Yet there was not really much to choose between them as a decent place to die. A barren little hell-hole the valley had been, even before the quake, with nothing to draw a man there except the hope of finding sun-stones, one or two of which could transform a prospector into a plutocrat.

Trevor had found no sun-stones. The quake had brought down a whole mountain wall on his ship, leaving him with a pocket torch, a handful of food tablets, a canteen of water, and the scant clothing he stood in.

He had looked at the naked rocks, and the little river frothing green with chemical poisons, and he had gone away into the tunnels, the ancient blowholes of a cooling planet, gambling that he might find a way out of the valleys.

Mercury's Twilight Belt is cut into thousands of cliff-locked pockets, as a honeycomb is cut into cells. There is no way over the mountains, for the atmosphere is shallow, and the jagged peaks stand up into airless space. Trevor knew that only one more such pocket lay between him and the open plains. If he could get to and through that last pocket, he had thought....

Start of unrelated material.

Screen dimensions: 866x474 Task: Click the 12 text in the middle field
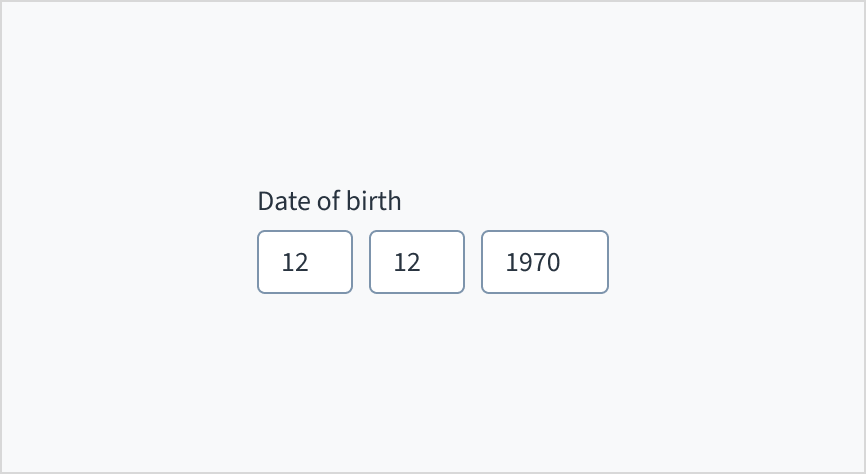pos(407,263)
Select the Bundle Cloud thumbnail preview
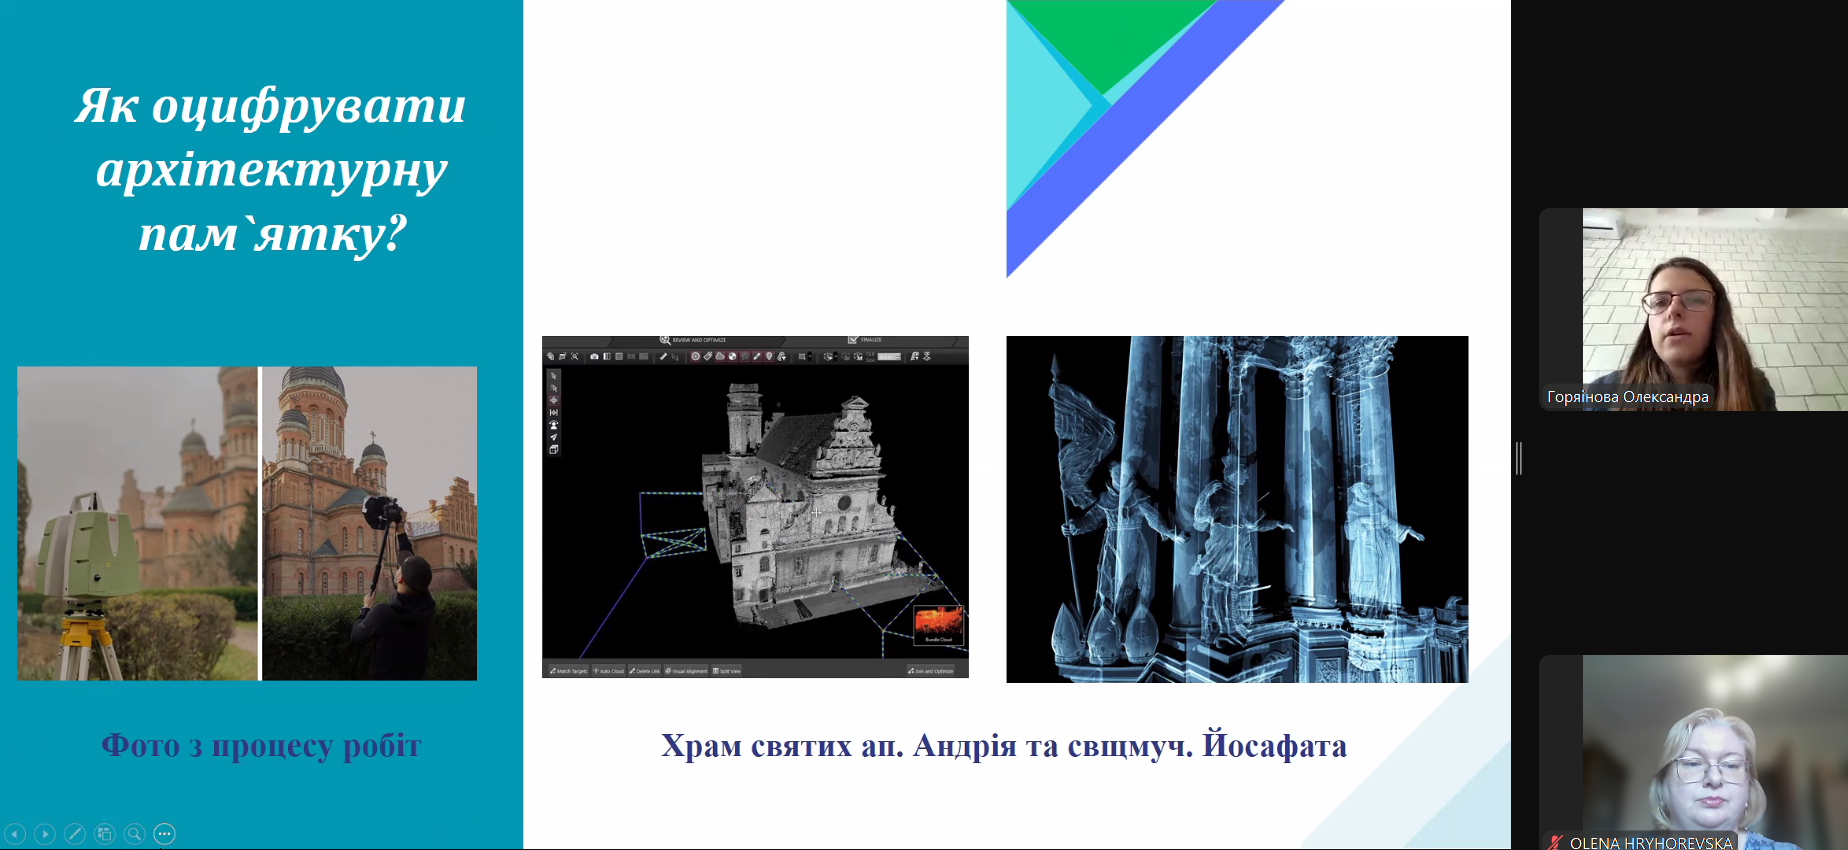Viewport: 1848px width, 850px height. tap(938, 624)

But he knew now that he was not going to make it.

He was stripped to the skin already, in the terrible heat. When the weight of his miner's boots became too much to drag, he shed them, padding on over the rough rock with bare feet. He had nothing left now but the torch. When the light went, his last hope went with it.

After a while it went.

The utter blackness of the grave shut down. Trevor stood still, listening to the pulse of his own blood in the silence, looking at that which no man needs a light to see. Then he flung the torch away and stumbled on, driven to fight still by the terror which was greater than his weakness.

Twice he struck against the twisting walls, and fell, and struggled up again. The third time he remained on hands and knees, and crawled.

He crept on, a tiny creature entombed in the bowels of a planet. The bore grew smaller and smaller, tightening around him. From time to time he lost consciousness, and it became increasingly painful to struggle back to an awareness of the heat and the silence and the pressing rock.